= Arthur Komori =

Arthur Satoshi Komori (小森 敏, 1915–2000) was a Japanese-American who served as a spy for the United States in the colonial Philippines.

==Service==
Eight months before the Attack on Pearl Harbor, Arthur Komori was recruited by American military intelligence while attending the University of Hawaiʻi. He enlisted in the Corps of Intelligence Police of the United States Army on 13 March 1941. On 22 April 1941, he was sent to the Philippines to gather intelligence, where he was a colleague of Richard Sakakida. He was relieved of his assignments following the outbreak of World War II.
He fled to Australia following the fall of Bataan.

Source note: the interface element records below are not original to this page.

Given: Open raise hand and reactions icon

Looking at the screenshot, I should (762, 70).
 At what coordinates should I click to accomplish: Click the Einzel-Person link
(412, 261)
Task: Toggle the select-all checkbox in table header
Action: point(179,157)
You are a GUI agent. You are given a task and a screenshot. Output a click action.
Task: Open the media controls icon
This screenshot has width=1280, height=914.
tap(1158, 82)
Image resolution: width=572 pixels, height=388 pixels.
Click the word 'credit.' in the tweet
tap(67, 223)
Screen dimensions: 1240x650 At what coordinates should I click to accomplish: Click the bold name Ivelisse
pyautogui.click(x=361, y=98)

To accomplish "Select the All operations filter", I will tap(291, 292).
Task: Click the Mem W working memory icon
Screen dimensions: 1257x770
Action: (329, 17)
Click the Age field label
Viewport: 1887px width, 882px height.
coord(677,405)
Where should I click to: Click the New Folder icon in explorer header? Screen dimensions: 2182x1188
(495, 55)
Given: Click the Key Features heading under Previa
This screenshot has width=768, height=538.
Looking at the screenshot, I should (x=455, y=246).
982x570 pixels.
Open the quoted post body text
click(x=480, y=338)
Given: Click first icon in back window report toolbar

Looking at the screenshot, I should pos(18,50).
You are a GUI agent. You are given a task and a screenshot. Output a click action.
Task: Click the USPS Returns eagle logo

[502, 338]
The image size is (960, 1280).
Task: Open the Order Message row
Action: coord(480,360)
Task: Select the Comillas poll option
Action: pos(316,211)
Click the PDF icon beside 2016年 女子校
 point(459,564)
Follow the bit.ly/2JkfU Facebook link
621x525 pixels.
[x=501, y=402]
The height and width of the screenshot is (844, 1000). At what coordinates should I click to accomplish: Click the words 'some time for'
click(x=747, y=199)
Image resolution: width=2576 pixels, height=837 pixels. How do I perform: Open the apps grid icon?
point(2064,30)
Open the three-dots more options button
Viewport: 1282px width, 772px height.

He continued to serve in U.S intelligence in Australia, and rose to the rank of Chief Warrant Officer. Following the end of the war, he was stationed in Japan.

==After the War==
He served as an attorney and formerly served as a District Court judge. By November 20, 1999, he had been diagnosed with senile dementia and Alzheimer's. Komori, died in Wilcox Hospital in 2000 at the age of 84. He is survived by his wife, Rosa, daughter Rosemary Gardner, brother David, sisters Aiko Hirai, Mary Setlak, Martha Yasue and Viola Imai, and two grandchildren.

==Recognition==
Komori was awarded the Bronze Star Medal in December 1945. In 1988 he was elected to the Military Intelligence Hall of Fame at Fort Huachuca, Arizona.